:: TASK DETAILS ::
Every line of the data is to be transcribed without error.

Pixel coordinate grounding data:
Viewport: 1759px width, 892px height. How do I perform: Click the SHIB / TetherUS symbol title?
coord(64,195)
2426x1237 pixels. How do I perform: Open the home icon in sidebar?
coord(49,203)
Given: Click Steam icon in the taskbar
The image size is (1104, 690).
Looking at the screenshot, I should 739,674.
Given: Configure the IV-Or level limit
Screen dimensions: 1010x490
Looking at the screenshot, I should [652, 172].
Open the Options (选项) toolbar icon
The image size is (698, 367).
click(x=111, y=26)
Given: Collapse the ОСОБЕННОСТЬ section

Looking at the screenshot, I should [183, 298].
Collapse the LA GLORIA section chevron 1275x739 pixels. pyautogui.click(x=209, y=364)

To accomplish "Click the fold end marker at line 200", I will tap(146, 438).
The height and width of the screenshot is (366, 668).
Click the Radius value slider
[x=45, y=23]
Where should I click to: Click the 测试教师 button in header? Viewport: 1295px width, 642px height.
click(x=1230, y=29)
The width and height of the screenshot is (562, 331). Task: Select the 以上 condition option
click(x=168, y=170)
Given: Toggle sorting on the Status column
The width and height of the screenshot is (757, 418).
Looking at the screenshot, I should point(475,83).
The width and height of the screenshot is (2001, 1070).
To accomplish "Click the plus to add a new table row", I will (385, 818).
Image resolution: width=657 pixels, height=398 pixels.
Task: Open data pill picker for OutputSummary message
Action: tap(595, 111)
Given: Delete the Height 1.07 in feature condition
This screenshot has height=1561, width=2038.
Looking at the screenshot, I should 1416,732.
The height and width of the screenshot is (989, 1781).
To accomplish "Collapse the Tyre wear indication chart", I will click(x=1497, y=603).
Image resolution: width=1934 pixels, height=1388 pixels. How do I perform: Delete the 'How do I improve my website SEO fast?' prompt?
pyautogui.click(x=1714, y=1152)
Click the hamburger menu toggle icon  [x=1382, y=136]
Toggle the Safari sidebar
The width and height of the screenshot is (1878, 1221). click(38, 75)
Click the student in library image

:: EXPECTED OUTPUT ::
Viewport: 1759px width, 892px height. How do I perform: Click the SHIB / TetherUS symbol title?
coord(64,195)
2426x1237 pixels. How do I perform: Open the home icon in sidebar?
coord(49,203)
Given: Click Steam icon in the taskbar
The image size is (1104, 690).
Looking at the screenshot, I should 739,674.
Given: Configure the IV-Or level limit
Screen dimensions: 1010x490
Looking at the screenshot, I should [652, 172].
Open the Options (选项) toolbar icon
The image size is (698, 367).
click(x=111, y=26)
Given: Collapse the ОСОБЕННОСТЬ section

Looking at the screenshot, I should [183, 298].
Collapse the LA GLORIA section chevron 1275x739 pixels. pyautogui.click(x=209, y=364)

To accomplish "Click the fold end marker at line 200", I will tap(146, 438).
The height and width of the screenshot is (366, 668).
Click the Radius value slider
[x=45, y=23]
Where should I click to: Click the 测试教师 button in header? Viewport: 1295px width, 642px height.
click(x=1230, y=29)
The width and height of the screenshot is (562, 331). Task: Select the 以上 condition option
click(x=168, y=170)
Given: Toggle sorting on the Status column
The width and height of the screenshot is (757, 418).
Looking at the screenshot, I should point(475,83).
The width and height of the screenshot is (2001, 1070).
To accomplish "Click the plus to add a new table row", I will (385, 818).
Image resolution: width=657 pixels, height=398 pixels.
Task: Open data pill picker for OutputSummary message
Action: tap(595, 111)
Given: Delete the Height 1.07 in feature condition
This screenshot has height=1561, width=2038.
Looking at the screenshot, I should 1416,732.
The height and width of the screenshot is (989, 1781).
To accomplish "Collapse the Tyre wear indication chart", I will click(x=1497, y=603).
Image resolution: width=1934 pixels, height=1388 pixels. How do I perform: Delete the 'How do I improve my website SEO fast?' prompt?
pyautogui.click(x=1714, y=1152)
Click the hamburger menu toggle icon  [x=1382, y=136]
Toggle the Safari sidebar
The width and height of the screenshot is (1878, 1221). click(38, 75)
Click the student in library image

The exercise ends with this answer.